• Text shown
------------------------------------------------------------

Conclusion: The ML model integrating IL-33, CRP, and lymphocyte subset counts shows good discriminatory ability for RPL, providing a preliminary reference for identifying high-risk women in clinical practice.

Keywords: recurrent pregnancy loss, machine learning, XGBoost, interleukin-33, C-reactive protein, lymphocyte subsets

Introduction

Recurrent pregnancy loss (RPL) is a common and challenging reproductive disorder, defined by the European Society of Human Reproduction and Embryology (ESHRE) as two or more consecutive spontaneous miscarriages prior to 20 weeks of gestation.^1,2 With a global incidence of approximately 2–5% among reproductive-age women, RPL not only causes physical harm to patients but also leads to severe psychological distress, including anxiety, depression, and reduced quality of life.^3–6 Despite extensive research, the etiology of RPL remains unclear in up to 50% of cases, with known contributors including chromosomal abnormalities, uterine anatomical defects, endocrine disorders, immune dysfunction, and environmental factors.⁷

Immunological imbalance is recognized as a key pathological mechanism underlying idiopathic RPL.⁸ The maternal immune system must establish a state of immune tolerance to the semi-allogeneic fetus to maintain normal pregnancy.^9,10 Disruption of this tolerance can trigger fetal rejection and miscarriage. Interleukin-33 (IL-33), a member of the IL-1 cytokine family, is involved in regulating type 2 immune responses and promoting the differentiation of regulatory T cells (Tregs), which play a critical role in maternal-fetal immune tolerance.^11–13 Reduced serum IL-33 levels have been associated with impaired immune tolerance and increased risk of RPL in preliminary studies. C-reactive protein (CRP), a classic acute-phase inflammatory marker, reflects systemic inflammation.^14,15 Elevated CRP levels indicate chronic low-grade inflammation, which can disrupt endometrial receptivity and placental development, thereby increasing miscarriage risk.^16,17 Lymphocyte subsets, including T cells (CD3+, CD4+, CD8+), NK cells, and the CD4+/CD8+ ratio, are core indicators of cellular immune function. Abnormal lymphocyte subset distribution such as elevated NK cell proportion and reduced CD4+/CD8+ ratio is closely linked to RPL.^18,19

Traditional statistical methods for RPL prediction often fail to capture complex non-linear relationships between multiple biomarkers and clinical outcomes. Machine learning (ML), a subset of artificial intelligence, can handle high-dimensional data and identify hidden patterns, making it increasingly popular in clinical predictive modeling.^20,21 However, few studies have integrated IL-33, CRP, and lymphocyte subset counts to construct an ML-based RPL prediction model.

This retrospective study aimed to compare the differences in serum IL-33, CRP, and lymphocyte subset counts between RPL and non-RPL patients, develop an ML model for RPL prediction using these biomarkers and baseline clinical characteristics, and validate the performance of the model to provide a clinical tool for early risk stratification of RPL.

------------------------------------------------------------

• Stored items
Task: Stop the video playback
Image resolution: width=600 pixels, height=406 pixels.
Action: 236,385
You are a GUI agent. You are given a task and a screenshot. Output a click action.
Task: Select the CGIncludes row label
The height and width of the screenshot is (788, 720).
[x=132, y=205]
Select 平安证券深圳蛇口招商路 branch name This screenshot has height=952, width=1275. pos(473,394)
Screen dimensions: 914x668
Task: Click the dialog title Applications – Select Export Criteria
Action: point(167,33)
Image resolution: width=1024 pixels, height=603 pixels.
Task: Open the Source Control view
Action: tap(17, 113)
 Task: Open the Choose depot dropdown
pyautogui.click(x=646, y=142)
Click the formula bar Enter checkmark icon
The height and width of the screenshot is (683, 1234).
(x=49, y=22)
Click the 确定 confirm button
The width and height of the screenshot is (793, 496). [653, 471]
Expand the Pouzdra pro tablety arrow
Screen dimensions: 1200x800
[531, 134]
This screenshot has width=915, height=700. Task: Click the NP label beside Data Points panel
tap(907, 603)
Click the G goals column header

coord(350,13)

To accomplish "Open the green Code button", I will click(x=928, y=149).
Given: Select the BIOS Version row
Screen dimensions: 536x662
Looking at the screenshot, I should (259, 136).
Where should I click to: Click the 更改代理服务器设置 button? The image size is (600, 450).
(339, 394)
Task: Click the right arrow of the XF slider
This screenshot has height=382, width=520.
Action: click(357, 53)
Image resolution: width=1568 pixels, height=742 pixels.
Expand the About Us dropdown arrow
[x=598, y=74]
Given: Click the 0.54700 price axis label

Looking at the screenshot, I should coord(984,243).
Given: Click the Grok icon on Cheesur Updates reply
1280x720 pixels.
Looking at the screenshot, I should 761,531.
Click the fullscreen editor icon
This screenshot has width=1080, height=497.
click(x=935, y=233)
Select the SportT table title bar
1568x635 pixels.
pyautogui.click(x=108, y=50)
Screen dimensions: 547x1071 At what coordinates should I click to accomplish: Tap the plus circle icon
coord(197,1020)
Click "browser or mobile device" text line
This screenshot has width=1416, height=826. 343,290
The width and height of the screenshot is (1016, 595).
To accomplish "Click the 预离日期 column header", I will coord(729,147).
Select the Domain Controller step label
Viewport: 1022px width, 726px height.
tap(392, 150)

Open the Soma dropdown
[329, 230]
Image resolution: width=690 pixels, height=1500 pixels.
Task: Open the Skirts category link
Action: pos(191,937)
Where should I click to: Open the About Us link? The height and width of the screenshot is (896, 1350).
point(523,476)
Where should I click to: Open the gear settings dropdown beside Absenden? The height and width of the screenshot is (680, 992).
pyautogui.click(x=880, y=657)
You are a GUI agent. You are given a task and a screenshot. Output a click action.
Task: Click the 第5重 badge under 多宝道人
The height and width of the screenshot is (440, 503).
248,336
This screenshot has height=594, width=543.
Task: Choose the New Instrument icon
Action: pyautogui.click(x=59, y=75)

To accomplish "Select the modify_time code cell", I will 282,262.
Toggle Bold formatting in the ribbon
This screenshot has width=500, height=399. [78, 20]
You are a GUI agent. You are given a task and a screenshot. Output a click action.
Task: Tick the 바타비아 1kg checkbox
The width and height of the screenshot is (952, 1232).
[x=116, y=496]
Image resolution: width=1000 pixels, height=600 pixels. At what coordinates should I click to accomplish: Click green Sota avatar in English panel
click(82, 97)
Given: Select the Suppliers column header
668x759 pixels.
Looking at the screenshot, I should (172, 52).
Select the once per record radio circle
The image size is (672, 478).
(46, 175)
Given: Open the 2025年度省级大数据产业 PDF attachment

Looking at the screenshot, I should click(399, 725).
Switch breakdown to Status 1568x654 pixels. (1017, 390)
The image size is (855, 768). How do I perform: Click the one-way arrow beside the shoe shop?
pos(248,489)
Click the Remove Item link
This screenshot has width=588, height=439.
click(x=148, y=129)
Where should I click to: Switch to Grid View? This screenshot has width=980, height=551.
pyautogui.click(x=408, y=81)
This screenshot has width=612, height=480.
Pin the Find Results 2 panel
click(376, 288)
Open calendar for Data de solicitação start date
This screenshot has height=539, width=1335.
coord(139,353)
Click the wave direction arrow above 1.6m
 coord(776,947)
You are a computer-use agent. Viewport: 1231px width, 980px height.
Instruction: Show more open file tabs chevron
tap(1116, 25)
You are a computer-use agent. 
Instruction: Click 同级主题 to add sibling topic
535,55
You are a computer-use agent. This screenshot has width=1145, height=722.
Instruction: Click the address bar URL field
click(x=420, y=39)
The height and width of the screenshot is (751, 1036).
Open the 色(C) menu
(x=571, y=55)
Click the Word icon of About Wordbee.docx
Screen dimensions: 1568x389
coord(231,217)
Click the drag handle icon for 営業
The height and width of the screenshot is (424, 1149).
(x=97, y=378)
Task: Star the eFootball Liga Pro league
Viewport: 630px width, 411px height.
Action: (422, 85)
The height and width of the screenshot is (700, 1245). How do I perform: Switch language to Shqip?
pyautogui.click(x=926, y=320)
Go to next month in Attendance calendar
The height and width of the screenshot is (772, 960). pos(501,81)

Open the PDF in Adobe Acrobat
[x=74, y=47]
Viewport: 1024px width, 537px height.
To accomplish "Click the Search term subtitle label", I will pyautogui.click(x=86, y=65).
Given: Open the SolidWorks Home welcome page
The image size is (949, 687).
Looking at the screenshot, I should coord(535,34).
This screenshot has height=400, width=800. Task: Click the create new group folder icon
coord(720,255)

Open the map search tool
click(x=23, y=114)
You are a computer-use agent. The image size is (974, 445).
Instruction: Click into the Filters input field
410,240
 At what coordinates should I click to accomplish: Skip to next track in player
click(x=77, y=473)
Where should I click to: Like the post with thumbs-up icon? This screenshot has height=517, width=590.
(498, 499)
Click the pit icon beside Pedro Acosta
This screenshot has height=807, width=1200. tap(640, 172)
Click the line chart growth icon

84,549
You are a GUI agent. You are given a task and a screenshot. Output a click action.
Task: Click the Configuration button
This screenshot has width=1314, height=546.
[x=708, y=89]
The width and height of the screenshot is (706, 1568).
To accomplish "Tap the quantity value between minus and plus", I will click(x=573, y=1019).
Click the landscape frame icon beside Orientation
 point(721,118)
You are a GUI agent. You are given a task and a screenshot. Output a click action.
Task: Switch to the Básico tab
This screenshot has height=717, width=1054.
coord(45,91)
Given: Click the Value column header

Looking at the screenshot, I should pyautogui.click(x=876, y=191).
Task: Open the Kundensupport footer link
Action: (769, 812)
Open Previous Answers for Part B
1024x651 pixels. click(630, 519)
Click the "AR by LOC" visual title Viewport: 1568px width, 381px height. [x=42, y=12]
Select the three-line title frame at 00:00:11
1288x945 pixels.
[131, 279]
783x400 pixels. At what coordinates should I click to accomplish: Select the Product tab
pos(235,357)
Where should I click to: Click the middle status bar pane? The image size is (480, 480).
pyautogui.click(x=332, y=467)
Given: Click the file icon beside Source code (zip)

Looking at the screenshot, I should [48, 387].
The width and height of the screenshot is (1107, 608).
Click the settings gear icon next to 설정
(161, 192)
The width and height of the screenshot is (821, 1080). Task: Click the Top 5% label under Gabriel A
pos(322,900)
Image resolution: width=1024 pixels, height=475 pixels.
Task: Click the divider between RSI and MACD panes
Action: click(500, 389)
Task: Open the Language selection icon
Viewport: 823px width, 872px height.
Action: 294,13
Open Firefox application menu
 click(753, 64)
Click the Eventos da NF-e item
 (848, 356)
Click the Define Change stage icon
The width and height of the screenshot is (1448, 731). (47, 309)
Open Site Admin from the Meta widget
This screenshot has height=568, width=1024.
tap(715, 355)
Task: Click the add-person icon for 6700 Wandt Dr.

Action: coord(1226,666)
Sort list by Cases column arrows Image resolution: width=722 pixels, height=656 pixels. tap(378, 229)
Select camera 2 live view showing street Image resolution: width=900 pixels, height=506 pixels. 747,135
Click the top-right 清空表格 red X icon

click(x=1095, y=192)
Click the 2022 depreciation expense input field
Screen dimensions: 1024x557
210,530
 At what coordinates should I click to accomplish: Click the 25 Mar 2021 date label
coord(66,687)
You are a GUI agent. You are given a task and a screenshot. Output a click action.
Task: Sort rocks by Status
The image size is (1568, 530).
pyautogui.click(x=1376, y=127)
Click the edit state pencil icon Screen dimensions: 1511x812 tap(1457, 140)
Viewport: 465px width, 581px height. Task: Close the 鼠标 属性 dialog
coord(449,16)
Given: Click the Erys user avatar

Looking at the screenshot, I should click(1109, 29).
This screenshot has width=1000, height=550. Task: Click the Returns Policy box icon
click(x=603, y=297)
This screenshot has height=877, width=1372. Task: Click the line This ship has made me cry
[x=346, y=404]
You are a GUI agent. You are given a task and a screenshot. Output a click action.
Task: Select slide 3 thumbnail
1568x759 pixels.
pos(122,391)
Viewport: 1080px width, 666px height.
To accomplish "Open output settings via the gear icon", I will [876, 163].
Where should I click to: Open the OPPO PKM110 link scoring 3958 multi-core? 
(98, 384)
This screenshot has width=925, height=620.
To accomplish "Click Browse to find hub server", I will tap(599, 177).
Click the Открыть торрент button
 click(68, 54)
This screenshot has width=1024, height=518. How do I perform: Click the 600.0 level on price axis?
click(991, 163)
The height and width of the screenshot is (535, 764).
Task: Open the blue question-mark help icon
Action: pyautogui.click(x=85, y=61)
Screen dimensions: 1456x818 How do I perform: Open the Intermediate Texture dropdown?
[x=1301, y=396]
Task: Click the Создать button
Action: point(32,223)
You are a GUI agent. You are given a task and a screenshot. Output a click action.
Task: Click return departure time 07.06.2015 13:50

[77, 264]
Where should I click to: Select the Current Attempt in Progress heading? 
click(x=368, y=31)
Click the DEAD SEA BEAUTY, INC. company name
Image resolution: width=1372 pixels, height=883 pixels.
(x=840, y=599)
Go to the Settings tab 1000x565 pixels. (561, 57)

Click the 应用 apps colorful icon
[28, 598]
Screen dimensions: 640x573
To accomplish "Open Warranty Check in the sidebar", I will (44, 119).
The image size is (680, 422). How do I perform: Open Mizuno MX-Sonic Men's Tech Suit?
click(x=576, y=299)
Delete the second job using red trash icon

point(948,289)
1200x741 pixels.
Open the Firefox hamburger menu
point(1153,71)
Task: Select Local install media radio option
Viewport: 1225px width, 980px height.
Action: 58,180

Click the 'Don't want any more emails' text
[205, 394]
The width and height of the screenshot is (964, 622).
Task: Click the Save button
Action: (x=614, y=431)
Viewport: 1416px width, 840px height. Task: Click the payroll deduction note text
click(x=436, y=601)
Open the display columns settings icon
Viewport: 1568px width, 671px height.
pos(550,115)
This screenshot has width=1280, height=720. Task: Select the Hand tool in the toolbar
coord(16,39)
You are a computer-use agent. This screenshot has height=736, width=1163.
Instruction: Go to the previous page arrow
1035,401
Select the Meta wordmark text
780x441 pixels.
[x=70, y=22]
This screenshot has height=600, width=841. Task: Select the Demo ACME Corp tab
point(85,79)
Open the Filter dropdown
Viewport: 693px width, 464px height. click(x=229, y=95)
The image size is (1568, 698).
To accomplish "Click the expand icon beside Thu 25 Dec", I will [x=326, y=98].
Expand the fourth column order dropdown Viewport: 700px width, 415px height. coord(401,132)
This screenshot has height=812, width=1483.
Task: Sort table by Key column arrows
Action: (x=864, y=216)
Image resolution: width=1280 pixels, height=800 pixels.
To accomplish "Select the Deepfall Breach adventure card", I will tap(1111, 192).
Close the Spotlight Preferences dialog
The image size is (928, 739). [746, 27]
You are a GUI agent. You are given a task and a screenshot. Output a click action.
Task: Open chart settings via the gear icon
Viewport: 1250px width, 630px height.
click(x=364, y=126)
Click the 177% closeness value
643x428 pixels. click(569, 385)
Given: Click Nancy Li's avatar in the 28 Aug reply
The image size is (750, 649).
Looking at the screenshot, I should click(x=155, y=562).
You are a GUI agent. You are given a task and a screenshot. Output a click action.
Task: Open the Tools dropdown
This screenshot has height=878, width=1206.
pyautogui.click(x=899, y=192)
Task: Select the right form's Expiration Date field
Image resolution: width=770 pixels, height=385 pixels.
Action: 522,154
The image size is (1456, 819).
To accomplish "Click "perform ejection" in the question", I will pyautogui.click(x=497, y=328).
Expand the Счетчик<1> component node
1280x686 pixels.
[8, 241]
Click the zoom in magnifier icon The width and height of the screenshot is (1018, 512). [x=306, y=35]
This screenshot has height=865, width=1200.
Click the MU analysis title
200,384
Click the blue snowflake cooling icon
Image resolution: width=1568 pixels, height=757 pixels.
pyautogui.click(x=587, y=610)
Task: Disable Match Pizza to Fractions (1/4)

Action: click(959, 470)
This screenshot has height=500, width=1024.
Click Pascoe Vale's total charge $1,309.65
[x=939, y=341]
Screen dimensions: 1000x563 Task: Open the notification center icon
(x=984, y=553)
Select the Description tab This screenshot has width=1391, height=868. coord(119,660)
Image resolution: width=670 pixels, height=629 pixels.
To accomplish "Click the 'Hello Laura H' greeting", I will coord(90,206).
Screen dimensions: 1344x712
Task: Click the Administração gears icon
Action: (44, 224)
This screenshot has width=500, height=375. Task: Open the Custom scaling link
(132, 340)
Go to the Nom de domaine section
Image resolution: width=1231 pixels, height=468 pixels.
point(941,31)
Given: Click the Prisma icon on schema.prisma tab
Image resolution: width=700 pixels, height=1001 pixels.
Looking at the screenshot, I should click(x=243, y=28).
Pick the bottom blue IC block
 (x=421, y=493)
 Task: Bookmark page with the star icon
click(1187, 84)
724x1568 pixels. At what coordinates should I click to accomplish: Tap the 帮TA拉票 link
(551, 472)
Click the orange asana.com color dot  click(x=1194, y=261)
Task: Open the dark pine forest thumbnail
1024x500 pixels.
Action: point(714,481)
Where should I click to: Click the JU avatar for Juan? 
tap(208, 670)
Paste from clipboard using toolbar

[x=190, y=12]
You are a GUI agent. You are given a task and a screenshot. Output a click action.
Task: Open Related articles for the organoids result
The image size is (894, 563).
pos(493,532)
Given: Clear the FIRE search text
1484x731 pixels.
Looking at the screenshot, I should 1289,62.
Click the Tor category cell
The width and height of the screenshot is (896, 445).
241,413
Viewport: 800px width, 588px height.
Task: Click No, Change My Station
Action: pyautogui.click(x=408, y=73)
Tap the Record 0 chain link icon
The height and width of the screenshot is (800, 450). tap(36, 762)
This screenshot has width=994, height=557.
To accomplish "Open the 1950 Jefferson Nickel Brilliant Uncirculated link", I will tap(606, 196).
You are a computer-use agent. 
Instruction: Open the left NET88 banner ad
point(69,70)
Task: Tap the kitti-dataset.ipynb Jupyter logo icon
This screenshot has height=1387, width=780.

------------------------------------------------------------

• Work item
In the text on recurrent pregnancy loss, condense the paragraph beginning "Recurrent pregnancy loss (RPL) is a common" into a bulleted list that keeps its main facts.

• Task answer
- RPL is a common and challenging reproductive disorder. ESHRE defines it as two or more consecutive spontaneous miscarriages before 20 weeks of gestation.
- It affects approximately 2–5% of reproductive-age women worldwide.
- It causes physical harm and severe psychological distress, including anxiety, depression, and reduced quality of life.
- Despite extensive research, its etiology remains unclear in up to 50% of cases.
- Known contributors include chromosomal abnormalities, uterine anatomical defects, endocrine disorders, immune dysfunction, and environmental factors.